The IMF noted "the shallowness of the UK growth slowdown
during the last global downturn", which they attributed in
part to fiscal responsiveness.[1]
Fiscal policy is made in a forward looking way, as
is made clear by the extensive use of projections in the 2007
Pre-Budget Report, covering the five years to 2012-13. In the
Pre-Budget Report, the Government also reports on whether the
golden rule, using cautious assumptions, is set to be met after
the current cycle ends. It also reports on projected performance
against the golden rule in a cautious case of trend output being
lower by 1 percentage point to stress test the projections.
The fiscal rules provide a clear measure of success
that plays a vital role in ensuring the credibility and accountability
of the fiscal framework.
10. We recommend that, in its
response to this Report, the Government sets out details of when
it intends to provide its view on the end of the current economic
cycle. (Paragraph 33)
In accordance with the principle of transparency,
as set out in the Code for fiscal stability, the Government
remains committed to the timely provision of information regarding
analysis of the economic cycle to inform public scrutiny and debate
on the issue. Chapter 2 and Annex A of the Pre-Budget Report gave
the Government's latest assessment of the economy's cyclical position
and dating of the economic cycle, noting that the economy appears
to have passed through trend towards the end of 2006, but that
it is too soon to assess whether or not the economic cycle has
ended. Budget 2008 provides an updated economic assessment, including
assessment of the cyclical position of the economy.
TAXATION ISSUES
11. The Chancellor of the Exchequer
did not refer in his oral evidence to us to the possible introduction
of a specific retirement relief for owners of business assets.

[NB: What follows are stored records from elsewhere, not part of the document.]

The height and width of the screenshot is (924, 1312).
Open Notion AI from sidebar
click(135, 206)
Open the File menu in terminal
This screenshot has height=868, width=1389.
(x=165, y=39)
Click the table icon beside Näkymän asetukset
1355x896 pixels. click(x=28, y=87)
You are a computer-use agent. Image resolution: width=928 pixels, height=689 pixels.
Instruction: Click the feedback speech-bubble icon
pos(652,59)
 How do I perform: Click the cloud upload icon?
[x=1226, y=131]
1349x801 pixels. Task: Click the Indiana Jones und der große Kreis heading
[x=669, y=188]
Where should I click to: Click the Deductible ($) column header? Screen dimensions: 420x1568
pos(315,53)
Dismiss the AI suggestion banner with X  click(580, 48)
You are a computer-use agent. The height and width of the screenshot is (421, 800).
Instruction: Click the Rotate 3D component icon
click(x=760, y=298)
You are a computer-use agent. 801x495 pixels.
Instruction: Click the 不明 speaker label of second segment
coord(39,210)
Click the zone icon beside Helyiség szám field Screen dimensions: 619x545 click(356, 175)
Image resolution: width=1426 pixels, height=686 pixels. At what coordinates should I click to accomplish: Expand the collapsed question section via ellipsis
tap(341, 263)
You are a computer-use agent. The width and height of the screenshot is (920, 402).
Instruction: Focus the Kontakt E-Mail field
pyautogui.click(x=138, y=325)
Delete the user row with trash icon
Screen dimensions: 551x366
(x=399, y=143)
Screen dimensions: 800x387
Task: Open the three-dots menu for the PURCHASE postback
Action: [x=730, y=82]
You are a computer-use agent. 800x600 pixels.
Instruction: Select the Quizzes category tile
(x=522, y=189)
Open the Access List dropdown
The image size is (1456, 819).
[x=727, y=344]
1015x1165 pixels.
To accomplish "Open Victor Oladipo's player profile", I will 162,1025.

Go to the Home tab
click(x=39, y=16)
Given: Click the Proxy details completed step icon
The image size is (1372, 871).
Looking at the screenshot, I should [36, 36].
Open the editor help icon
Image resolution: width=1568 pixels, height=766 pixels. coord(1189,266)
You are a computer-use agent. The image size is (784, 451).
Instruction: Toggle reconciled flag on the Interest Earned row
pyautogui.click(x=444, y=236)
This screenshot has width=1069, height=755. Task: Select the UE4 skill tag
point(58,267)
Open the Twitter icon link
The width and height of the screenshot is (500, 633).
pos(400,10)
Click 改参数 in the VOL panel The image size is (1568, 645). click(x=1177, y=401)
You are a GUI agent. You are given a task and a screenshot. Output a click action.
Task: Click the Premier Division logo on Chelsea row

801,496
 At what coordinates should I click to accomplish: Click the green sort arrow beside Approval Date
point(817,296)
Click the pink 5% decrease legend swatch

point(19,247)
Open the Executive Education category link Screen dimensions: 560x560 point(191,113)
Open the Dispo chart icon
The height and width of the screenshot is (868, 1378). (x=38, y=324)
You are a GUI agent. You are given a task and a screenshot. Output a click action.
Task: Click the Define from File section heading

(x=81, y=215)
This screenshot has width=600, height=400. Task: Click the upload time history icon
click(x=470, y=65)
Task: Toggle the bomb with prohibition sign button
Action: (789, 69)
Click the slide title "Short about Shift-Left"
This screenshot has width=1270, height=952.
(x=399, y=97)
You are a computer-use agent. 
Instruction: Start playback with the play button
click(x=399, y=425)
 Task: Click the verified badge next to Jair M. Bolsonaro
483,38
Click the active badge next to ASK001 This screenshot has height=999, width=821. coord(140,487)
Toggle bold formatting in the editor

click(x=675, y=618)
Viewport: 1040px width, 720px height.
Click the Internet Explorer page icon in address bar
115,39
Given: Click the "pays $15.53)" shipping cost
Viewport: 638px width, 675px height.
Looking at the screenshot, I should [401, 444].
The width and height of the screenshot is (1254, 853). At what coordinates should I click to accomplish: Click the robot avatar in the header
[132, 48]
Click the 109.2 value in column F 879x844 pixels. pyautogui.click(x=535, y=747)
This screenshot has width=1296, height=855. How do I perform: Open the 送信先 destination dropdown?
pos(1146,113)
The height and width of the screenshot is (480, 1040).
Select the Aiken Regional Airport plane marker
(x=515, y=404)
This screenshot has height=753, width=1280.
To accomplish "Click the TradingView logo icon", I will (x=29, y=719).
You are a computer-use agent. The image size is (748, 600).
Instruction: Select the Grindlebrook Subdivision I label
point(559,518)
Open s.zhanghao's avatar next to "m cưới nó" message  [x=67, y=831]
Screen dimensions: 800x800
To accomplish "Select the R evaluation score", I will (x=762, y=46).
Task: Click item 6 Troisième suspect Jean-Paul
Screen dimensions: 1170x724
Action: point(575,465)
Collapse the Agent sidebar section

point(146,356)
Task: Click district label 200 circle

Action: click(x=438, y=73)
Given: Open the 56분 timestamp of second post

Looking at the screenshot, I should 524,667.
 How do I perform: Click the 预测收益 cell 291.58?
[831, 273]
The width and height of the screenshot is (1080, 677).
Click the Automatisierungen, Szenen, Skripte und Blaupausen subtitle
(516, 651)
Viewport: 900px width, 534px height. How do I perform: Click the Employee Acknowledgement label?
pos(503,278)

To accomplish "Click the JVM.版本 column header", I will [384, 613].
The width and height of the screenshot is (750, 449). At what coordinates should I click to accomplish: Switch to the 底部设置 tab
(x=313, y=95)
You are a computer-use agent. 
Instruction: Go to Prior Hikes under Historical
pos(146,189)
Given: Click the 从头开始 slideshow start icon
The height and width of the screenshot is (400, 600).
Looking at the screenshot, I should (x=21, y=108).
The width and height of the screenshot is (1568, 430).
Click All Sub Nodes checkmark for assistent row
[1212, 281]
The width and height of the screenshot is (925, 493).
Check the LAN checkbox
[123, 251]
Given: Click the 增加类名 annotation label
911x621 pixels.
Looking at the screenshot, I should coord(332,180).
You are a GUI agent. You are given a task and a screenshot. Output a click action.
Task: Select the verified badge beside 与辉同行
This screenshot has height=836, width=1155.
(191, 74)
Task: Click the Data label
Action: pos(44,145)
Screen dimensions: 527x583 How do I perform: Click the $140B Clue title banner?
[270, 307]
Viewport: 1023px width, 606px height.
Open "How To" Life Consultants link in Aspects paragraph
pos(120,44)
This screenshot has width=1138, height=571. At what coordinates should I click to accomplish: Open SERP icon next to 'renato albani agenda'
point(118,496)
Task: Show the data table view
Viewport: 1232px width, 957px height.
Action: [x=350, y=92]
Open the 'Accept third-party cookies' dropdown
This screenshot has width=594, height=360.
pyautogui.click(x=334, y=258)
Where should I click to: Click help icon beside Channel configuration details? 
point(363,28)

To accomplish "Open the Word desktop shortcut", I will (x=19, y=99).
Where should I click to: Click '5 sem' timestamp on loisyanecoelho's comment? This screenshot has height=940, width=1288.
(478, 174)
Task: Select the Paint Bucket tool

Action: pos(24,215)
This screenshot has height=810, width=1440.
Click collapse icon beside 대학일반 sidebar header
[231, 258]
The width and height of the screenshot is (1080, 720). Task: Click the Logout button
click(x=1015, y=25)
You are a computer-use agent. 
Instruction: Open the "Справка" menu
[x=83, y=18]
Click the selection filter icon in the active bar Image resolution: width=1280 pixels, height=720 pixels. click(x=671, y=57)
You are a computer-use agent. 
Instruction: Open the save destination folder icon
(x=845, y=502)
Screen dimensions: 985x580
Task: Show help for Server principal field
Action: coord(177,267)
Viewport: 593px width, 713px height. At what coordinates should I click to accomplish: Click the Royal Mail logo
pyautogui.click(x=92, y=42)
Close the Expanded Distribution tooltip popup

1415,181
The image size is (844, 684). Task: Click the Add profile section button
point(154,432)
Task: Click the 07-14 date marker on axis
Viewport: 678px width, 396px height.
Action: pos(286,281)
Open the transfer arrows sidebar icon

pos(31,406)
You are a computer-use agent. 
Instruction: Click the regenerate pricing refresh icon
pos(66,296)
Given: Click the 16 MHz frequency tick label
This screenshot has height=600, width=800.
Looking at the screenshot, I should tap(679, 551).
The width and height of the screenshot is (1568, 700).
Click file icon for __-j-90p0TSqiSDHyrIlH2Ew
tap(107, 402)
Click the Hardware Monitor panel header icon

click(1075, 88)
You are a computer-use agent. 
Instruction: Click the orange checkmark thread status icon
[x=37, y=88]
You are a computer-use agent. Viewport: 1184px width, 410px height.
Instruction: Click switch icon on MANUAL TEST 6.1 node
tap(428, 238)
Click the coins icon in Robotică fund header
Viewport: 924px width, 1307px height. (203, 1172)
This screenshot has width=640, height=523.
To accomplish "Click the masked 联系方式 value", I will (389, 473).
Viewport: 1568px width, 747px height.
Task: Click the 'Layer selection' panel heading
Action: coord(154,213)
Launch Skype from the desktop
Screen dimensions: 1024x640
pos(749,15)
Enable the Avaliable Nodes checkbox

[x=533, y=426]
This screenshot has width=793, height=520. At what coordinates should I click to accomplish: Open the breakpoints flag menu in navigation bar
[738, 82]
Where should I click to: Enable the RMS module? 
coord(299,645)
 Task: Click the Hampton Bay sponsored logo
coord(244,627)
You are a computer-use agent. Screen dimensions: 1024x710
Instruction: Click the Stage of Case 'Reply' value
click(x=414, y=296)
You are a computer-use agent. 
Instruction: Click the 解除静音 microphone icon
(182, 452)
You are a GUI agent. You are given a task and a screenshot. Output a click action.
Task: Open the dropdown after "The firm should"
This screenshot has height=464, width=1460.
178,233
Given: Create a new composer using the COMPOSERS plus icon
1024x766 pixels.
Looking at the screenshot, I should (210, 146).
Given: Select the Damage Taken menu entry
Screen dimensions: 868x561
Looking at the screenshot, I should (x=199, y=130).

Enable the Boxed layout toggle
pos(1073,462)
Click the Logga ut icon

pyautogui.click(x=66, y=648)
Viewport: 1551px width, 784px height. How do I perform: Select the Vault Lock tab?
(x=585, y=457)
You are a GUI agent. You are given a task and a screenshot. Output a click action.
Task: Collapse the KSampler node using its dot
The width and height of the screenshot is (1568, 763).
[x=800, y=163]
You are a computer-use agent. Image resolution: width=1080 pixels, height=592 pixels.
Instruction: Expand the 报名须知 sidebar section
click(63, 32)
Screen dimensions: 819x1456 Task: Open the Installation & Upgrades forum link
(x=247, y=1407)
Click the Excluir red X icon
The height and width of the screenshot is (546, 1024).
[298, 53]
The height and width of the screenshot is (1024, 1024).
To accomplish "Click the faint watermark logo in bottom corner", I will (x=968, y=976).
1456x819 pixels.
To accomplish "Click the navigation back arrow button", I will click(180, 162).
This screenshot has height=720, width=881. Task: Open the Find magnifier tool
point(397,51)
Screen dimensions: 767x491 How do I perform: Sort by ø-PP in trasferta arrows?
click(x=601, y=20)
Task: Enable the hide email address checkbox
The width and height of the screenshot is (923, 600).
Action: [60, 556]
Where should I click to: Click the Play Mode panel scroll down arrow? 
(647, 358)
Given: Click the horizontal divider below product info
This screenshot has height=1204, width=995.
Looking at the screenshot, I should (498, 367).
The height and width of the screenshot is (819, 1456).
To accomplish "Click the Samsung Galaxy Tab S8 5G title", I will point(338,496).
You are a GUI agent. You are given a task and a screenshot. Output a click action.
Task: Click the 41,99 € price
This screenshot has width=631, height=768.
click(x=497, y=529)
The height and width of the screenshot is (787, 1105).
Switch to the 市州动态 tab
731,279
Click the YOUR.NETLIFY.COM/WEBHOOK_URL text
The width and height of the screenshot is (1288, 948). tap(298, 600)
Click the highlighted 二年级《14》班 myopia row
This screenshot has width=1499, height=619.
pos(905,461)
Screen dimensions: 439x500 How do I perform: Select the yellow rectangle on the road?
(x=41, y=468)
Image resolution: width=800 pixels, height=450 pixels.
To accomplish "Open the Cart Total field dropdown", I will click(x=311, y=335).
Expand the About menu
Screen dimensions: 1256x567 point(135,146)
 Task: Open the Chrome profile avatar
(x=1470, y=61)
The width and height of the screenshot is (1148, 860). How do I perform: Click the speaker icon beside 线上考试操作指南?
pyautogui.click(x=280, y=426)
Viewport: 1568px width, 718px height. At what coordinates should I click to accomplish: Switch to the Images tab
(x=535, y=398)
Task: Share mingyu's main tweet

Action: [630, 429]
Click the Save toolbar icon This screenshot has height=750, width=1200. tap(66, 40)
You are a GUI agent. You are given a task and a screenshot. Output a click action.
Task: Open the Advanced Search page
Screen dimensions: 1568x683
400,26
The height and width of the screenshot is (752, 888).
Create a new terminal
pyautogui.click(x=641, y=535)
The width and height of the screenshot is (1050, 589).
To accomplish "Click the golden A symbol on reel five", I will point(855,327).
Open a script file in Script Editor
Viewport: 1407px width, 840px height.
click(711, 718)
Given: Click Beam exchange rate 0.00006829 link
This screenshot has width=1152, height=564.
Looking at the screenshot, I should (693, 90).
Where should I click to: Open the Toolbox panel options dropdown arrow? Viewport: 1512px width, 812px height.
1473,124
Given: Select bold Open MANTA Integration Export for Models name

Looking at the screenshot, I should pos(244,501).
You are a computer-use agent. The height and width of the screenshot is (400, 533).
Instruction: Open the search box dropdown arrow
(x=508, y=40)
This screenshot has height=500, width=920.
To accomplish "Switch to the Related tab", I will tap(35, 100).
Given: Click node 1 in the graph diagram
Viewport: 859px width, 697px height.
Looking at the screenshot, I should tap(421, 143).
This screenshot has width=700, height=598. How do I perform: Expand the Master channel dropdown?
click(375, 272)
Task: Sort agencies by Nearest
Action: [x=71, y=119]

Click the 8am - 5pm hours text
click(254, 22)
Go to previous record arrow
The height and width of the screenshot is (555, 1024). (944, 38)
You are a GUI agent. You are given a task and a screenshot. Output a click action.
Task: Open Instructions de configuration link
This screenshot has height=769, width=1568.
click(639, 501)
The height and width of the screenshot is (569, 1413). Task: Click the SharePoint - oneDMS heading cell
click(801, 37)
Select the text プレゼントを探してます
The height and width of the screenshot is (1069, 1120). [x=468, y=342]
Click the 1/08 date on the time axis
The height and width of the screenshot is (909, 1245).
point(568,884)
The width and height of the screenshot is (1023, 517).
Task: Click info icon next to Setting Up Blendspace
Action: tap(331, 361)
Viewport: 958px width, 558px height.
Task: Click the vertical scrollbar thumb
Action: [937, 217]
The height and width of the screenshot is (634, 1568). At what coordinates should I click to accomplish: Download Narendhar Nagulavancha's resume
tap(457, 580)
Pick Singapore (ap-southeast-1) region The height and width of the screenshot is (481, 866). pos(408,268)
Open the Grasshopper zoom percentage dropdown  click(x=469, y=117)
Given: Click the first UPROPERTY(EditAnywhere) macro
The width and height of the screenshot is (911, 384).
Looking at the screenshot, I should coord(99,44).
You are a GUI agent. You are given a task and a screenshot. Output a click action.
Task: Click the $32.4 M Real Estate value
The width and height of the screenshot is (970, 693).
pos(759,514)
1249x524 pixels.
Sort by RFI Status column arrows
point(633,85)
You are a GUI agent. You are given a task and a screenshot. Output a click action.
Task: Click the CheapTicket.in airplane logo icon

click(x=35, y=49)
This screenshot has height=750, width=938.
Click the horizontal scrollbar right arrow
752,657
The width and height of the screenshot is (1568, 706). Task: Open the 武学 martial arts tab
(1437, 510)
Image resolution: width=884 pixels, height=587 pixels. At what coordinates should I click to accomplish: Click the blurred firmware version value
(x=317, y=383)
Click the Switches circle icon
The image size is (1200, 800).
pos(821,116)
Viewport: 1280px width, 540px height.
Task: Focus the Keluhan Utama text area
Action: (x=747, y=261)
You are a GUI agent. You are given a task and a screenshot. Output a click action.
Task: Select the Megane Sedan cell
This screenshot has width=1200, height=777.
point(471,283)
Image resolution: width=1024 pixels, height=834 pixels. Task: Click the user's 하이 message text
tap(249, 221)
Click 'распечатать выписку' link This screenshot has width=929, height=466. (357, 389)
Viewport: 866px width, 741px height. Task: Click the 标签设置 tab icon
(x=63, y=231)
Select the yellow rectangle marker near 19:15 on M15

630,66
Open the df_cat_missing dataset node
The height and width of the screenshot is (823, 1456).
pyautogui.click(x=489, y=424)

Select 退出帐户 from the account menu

We wish any proposal in this area to be the subject of early consultation.
(Paragraph 40)
See combined response to (11) and (12).
12. We are concerned that the
Treasury appears not to have consulted explicitly on the withdrawal
of taper relief prior to the publication of the 2007 Pre-Budget
Report. Despite this lack of consultation, the Chancellor of the
Exchequer has made it clear that he is not prepared to reverse
his decision to replace taper relief with a flat tax rate for
capital gains. He has, however, expressed his willingness to discuss
the details of the changes to capital gains tax policy with those
affected. We recommend that the Government, in its response to
this Report, clarify on which points it is prepared to consider
the representations of affected parties, in good time before the
6 April 2008 date for implementing these reforms. (Paragraph 41)
The Government does not generally consult on changes
to tax rates. However following the announcement of capital gains
tax changes at the Pre-Budget Report a dialogue was entered into
with a wide range of interested parties. HM Revenue & Customs
immediately engaged with individuals in the accounting and tax
professions in order to inform the eventual legislative approach.
HM Treasury received representations from a number of groups and
hosted constructive discussions with representatives of the business
community on different aspects of the proposed changes.
13. We note the evidence we
received that the private equity industry could be expected to
absorb the changes to the capital gains tax and carry on with
its business. (Paragraph 46)
See combined response to (13) and (14).
14. The 2007 Pre-Budget Report
and the Chancellor of the Exchequer's statement to the House of
Commons clearly link the reforms of the capital gains tax regime
to the aim of ensuring that the private equity industry pays a
fairer share of tax, although the Government has denied that this
was the primary motivation for the reforms. (Paragraph 47)
As stated in the Pre-Budget Report, the Government
is confident that "the reform of capital gains tax
establishes a system that is more sustainable, straightforward
for taxpayers and internationally competitive" and that
"this will increase the fairness of the tax system, including
for individuals in the private equity industry".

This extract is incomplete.